10月23日、2回目の立ち入り検査、1:30から20分間位。職員は2名。
@9月7日の1回目の立ち入り検査の後、使いまわしを行っているか
Aそれ以前に行っているか
Bもし行っているのなら患者に対する今後の対応をどうするか
の3点について、10月29日までに回答するように、文書で申し入れた。*なぜ、1回目の立ち入り検査の時に、使いまわしの事実について確認して、適切な処置を検討することができなかったのかについては、現実に被害者が発生していない段階でそのような対応をすることはできなかった、使いまわしという行為自体は、あくまでも法律違反ではないので、保健所では対応できないと判断したという。
*他の診療所についても調査するべきという意見は出なかった。警察に捜査などを求めることも、被害者が発生しているわけではないのでできない。医療保険の点数などの関係は、社会保険局の担当で、そちらに申し出てほしいと伝えたので、すでに調査をしていると思うとのこと。
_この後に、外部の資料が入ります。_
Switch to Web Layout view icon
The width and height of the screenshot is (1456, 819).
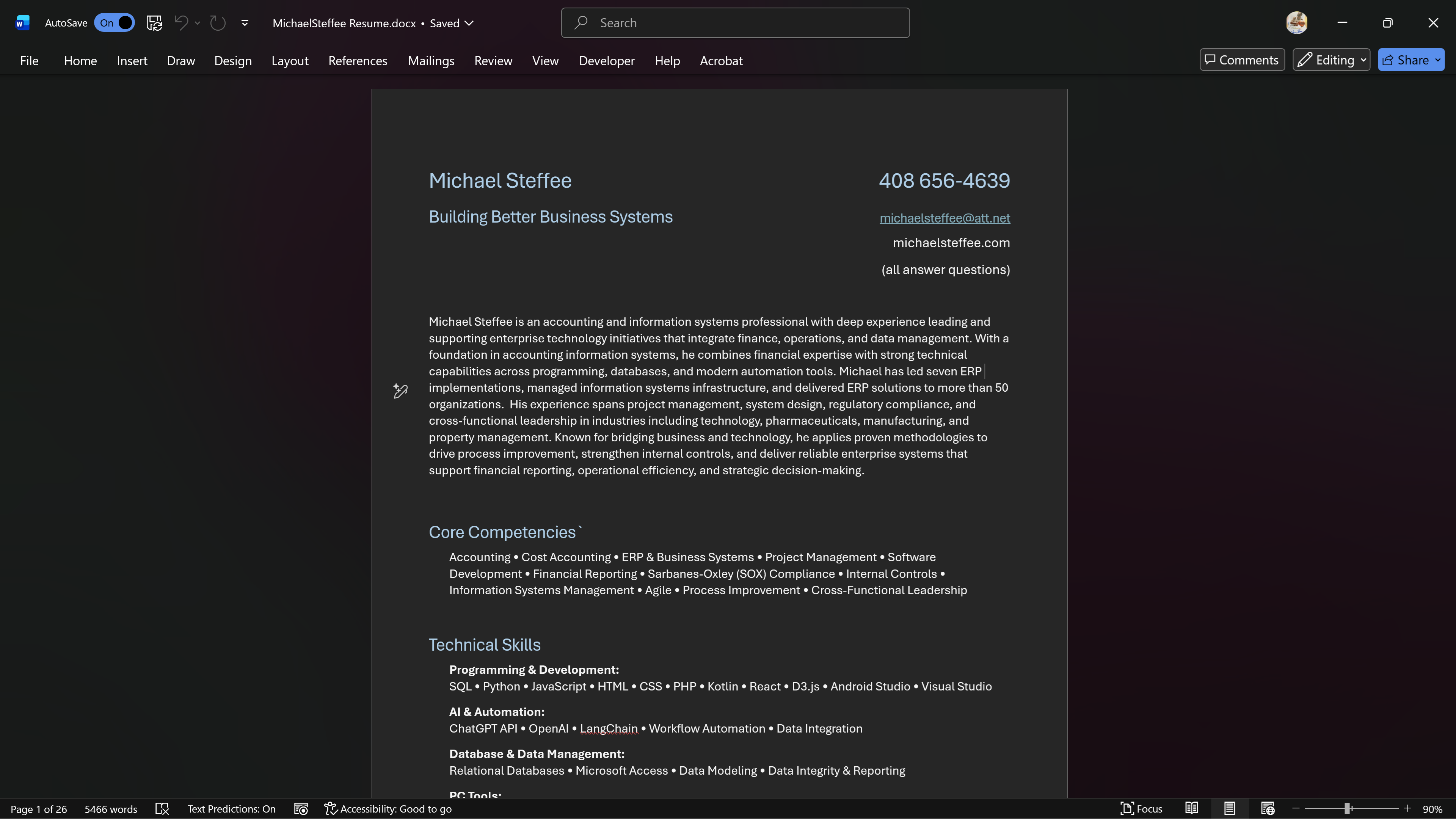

*医師に患者についての対応をどうするか聞くだけではなく、自分たち自身の責任として、そのような使いまわしの事実があるとすれば、一日でも早く止めさせるとともに、患者を調査し、検査をするように伝えるなどの責任があるはず、そのような対応はしていないのか聞いたところ、検討はまだのようで、回答を待ってからということだった。
*県の担当(静岡県医療室)でも、そのような検討はしておらず、他でも行われていないかどうか調査すべきなどという意見も出なかったという。
*注:
保健所の話では、量などの詳しい様子は不明だが、注射器に取り付けた容器の中に残った麻酔液を、容器ごと、新しい針と注射器に差し替えて使うとのこと。
歯科医は「針を取り換えれば心配ない。血液が逆流しても、よほどの量でなければ大丈夫」と答えていたようだが、県や保健所では、はじめに使用した患者の血液が、容器の中の麻酔薬に逆流する場合があり、感染の危険があると考えているという。